• What this exercise asks:
A - Answer these from the ANALYZE sampling message, one line each and marked the same way:
(i) What is the row count of an ANALYZE sample, according to Greg Stark?
(ii) From what value to what value was the default statistics target raised?
(iii) Which estimates does Robert Haas say people are getting really bad?
B - Go on with the ANALYZE sampling message, starting after its final sentence.

• Excerpt to read:
☆ ☆ ☆ ☆ ☆ ☆ ☆

Re: ANALYZE sampling is too good

From: Jeff Janes <jeff(dot)janes(at)gmail(dot)com>
To: Robert Haas <robertmhaas(at)gmail(dot)com>
Cc: Greg Stark <stark(at)mit(dot)edu>, PostgreSQL-development <pgsql-hackers(at)postgresql(dot)org>
Subject: Re: ANALYZE sampling is too good
Date: 2013-12-09 21:18:59
Message-ID: CAMkU=1yVmSVjSgw0qL9imbabLa7_kUYQxu9ZcdO1o357kq=_Zw@mail.gmail.com
Views: Raw Message | Whole Thread | Download mbox | Resend email
Thread:
Lists: pgsql-hackers

On Sat, Dec 7, 2013 at 11:46 AM, Robert Haas <robertmhaas(at)gmail(dot)com> wrote:

> On Tue, Dec 3, 2013 at 6:30 PM, Greg Stark <stark(at)mit(dot)edu> wrote:
> > I always gave the party line that ANALYZE only takes a small
> > constant-sized sample so even very large tables should be very quick.
> > But after hearing the same story again in Heroku I looked into it a
> > bit further. I was kind of shocked but the numbers.
> >
> > ANALYZE takes a sample of 300 * statistics_target rows. That sounds
> > pretty reasonable but with default_statistics_target set to 100 that's
> > 30,000 rows. If I'm reading the code right It takes this sample by
> > sampling 30,000 blocks and then (if the table is large enough) taking
> > an average of one row per block. Each block is 8192 bytes so that
> > means it's reading 240MB of each table.That's a lot more than I
> > realized.
>
> That is a lot. On the other hand, I question the subject line:
> sometimes, our ANALYZE sampling is not good enough. Before we raised
> the default statistics target from 10 to 100, complaints about bad
> plan choices due to insufficiently-precise statistics were legion --
> and we still have people periodically proposing to sample a fixed
> percentage of the table instead of a fixed amount of the table, even
> on large tables, which is going the opposite direction. I think this
> is because they're getting really bad n_distinct estimates, and no
> fixed-size sample can reliably give a good one.

☆ ☆ ☆ ☆ ☆ ☆ ☆

• Collected data:
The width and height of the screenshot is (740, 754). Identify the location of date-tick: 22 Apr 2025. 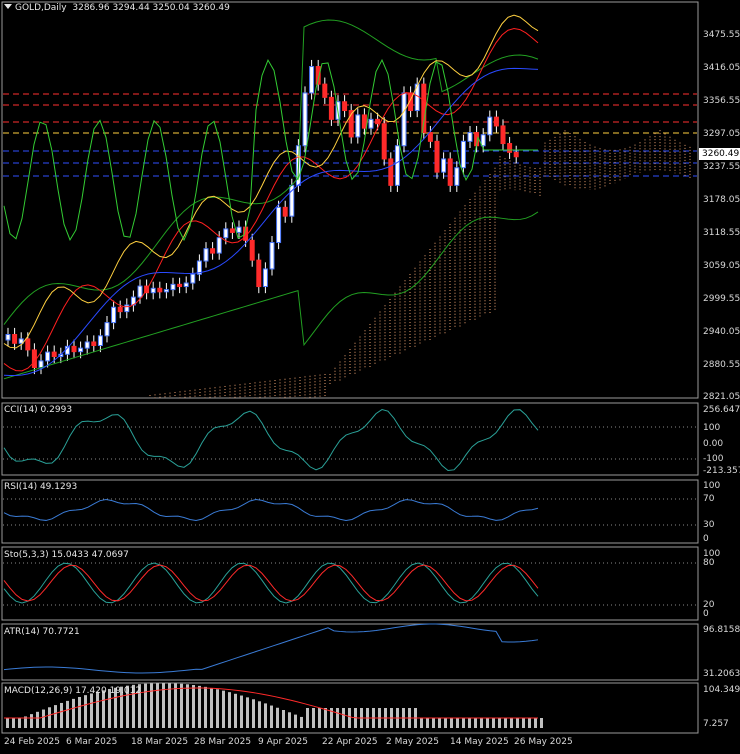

☆ ☆ ☆ ☆ ☆ ☆ ☆

• Answer section:
A -
(i) 300 * statistics_target rows, which is 30,000 rows when default_statistics_target is 100.
(ii) From 10 to 100.
(iii) n_distinct estimates.

B -
>

I don't recall ever tracing a bad plan down to a bad n_distinct. I have
seen several that were due to bad frequency estimates in MCV list, because
hash join planning is extremely sensitive to that. Do we have some kind of
catalog of generators of problematic data, so that changes can be tested on
known problem sets? Perhaps a wiki page to accumulate them would be
useful. For automated testing I guess the generator and query is the easy
part, the hard part is the cost settings/caching/RAM needed to trigger the
problem, and parsing and interpreting the results.

>
> More generally, I think the basic problem that people are trying to
> solve by raising the statistics target is avoid index scans on
> gigantic tables. Obviously, there are a lot of other situations where
> inadequate statistics can cause problems, but that's a pretty
> easy-to-understand one that we do not always get right. We know that
> an equality search looking for some_column = 'some_constant', where
> some_constant is an MCV, must be more selective than a search for the
> least-frequent MCV. If you store more and more MCVs for a table,
> eventually you'll have enough that the least-frequent one is pretty
> infrequent, and then things work a lot better.
>

My reading of the code is that if it is not in the MCV, then it is assumed
to have the average selectivity (about 1/n_distinct, but deflating top and
bottom for the MCV list). There is also a check that it is less than the
least common of the MCV, but I don't know why that situation would ever
prevail--that should always be higher or equal to the average selectivity.

>
> This is more of a problem for big tables than for small tables. MCV
> #100 can't have a frequency of greater than 1/100 = 0.01, but that's a
> lot more rows on a big table than small one. On a table with 10
> million rows we might estimate something close to 100,000 rows when
> the real number is just a handful; when the table has only 10,000
> rows, we just can't be off by as many orders of magnitude. Things
> don't always work out that badly, but in the worst case they do.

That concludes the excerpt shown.